### Data records ###

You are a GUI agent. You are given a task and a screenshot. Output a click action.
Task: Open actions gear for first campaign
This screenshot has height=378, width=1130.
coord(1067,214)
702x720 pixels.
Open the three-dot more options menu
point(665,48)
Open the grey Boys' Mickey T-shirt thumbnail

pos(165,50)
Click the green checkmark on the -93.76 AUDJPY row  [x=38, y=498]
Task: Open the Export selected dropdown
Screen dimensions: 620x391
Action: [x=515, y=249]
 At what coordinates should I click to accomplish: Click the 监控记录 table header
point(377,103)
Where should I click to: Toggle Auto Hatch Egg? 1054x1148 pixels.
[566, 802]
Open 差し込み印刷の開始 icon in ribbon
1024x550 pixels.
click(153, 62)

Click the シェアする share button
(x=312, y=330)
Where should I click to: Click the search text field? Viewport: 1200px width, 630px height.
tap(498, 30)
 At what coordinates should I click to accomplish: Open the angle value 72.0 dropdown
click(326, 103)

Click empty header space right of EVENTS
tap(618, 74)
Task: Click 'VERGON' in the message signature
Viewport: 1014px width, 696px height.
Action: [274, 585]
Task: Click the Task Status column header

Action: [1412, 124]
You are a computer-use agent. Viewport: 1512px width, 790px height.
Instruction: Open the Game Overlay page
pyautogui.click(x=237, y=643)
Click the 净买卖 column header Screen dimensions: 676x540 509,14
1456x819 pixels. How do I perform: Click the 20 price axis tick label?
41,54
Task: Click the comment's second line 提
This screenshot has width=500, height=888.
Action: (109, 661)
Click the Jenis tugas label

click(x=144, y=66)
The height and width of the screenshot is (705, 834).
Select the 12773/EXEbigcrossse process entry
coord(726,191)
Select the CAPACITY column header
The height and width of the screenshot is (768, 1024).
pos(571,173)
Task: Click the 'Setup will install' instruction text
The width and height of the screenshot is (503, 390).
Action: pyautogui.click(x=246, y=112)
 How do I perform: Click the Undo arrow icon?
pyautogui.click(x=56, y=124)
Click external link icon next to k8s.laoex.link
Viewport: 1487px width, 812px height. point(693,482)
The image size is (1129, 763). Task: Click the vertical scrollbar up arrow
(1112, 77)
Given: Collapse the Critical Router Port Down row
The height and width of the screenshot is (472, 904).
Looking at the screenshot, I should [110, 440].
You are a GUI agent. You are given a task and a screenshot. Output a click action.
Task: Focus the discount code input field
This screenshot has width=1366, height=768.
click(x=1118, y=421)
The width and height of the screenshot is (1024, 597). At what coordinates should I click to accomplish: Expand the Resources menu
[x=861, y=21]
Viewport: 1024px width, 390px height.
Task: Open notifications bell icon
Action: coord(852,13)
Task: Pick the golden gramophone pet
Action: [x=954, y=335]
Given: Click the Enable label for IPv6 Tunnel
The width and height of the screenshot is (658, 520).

###

(How to complete this task): Copy each entry exactly. Omit none.

(Written answer):
You are a GUI agent. You are given a task and a screenshot. Output a click action.
Task: Open actions gear for first campaign
This screenshot has height=378, width=1130.
coord(1067,214)
702x720 pixels.
Open the three-dot more options menu
point(665,48)
Open the grey Boys' Mickey T-shirt thumbnail

pos(165,50)
Click the green checkmark on the -93.76 AUDJPY row  [x=38, y=498]
Task: Open the Export selected dropdown
Screen dimensions: 620x391
Action: [x=515, y=249]
 At what coordinates should I click to accomplish: Click the 监控记录 table header
point(377,103)
Where should I click to: Toggle Auto Hatch Egg? 1054x1148 pixels.
[566, 802]
Open 差し込み印刷の開始 icon in ribbon
1024x550 pixels.
click(153, 62)

Click the シェアする share button
(x=312, y=330)
Where should I click to: Click the search text field? Viewport: 1200px width, 630px height.
tap(498, 30)
 At what coordinates should I click to accomplish: Open the angle value 72.0 dropdown
click(326, 103)

Click empty header space right of EVENTS
tap(618, 74)
Task: Click 'VERGON' in the message signature
Viewport: 1014px width, 696px height.
Action: [274, 585]
Task: Click the Task Status column header

Action: [1412, 124]
You are a computer-use agent. Viewport: 1512px width, 790px height.
Instruction: Open the Game Overlay page
pyautogui.click(x=237, y=643)
Click the 净买卖 column header Screen dimensions: 676x540 509,14
1456x819 pixels. How do I perform: Click the 20 price axis tick label?
41,54
Task: Click the comment's second line 提
This screenshot has width=500, height=888.
Action: (109, 661)
Click the Jenis tugas label

click(x=144, y=66)
The height and width of the screenshot is (705, 834).
Select the 12773/EXEbigcrossse process entry
coord(726,191)
Select the CAPACITY column header
The height and width of the screenshot is (768, 1024).
pos(571,173)
Task: Click the 'Setup will install' instruction text
The width and height of the screenshot is (503, 390).
Action: pyautogui.click(x=246, y=112)
 How do I perform: Click the Undo arrow icon?
pyautogui.click(x=56, y=124)
Click external link icon next to k8s.laoex.link
Viewport: 1487px width, 812px height. point(693,482)
The image size is (1129, 763). Task: Click the vertical scrollbar up arrow
(1112, 77)
Given: Collapse the Critical Router Port Down row
The height and width of the screenshot is (472, 904).
Looking at the screenshot, I should [110, 440].
You are a GUI agent. You are given a task and a screenshot. Output a click action.
Task: Focus the discount code input field
This screenshot has width=1366, height=768.
click(x=1118, y=421)
The width and height of the screenshot is (1024, 597). At what coordinates should I click to accomplish: Expand the Resources menu
[x=861, y=21]
Viewport: 1024px width, 390px height.
Task: Open notifications bell icon
Action: coord(852,13)
Task: Pick the golden gramophone pet
Action: [x=954, y=335]
Given: Click the Enable label for IPv6 Tunnel
The width and height of the screenshot is (658, 520).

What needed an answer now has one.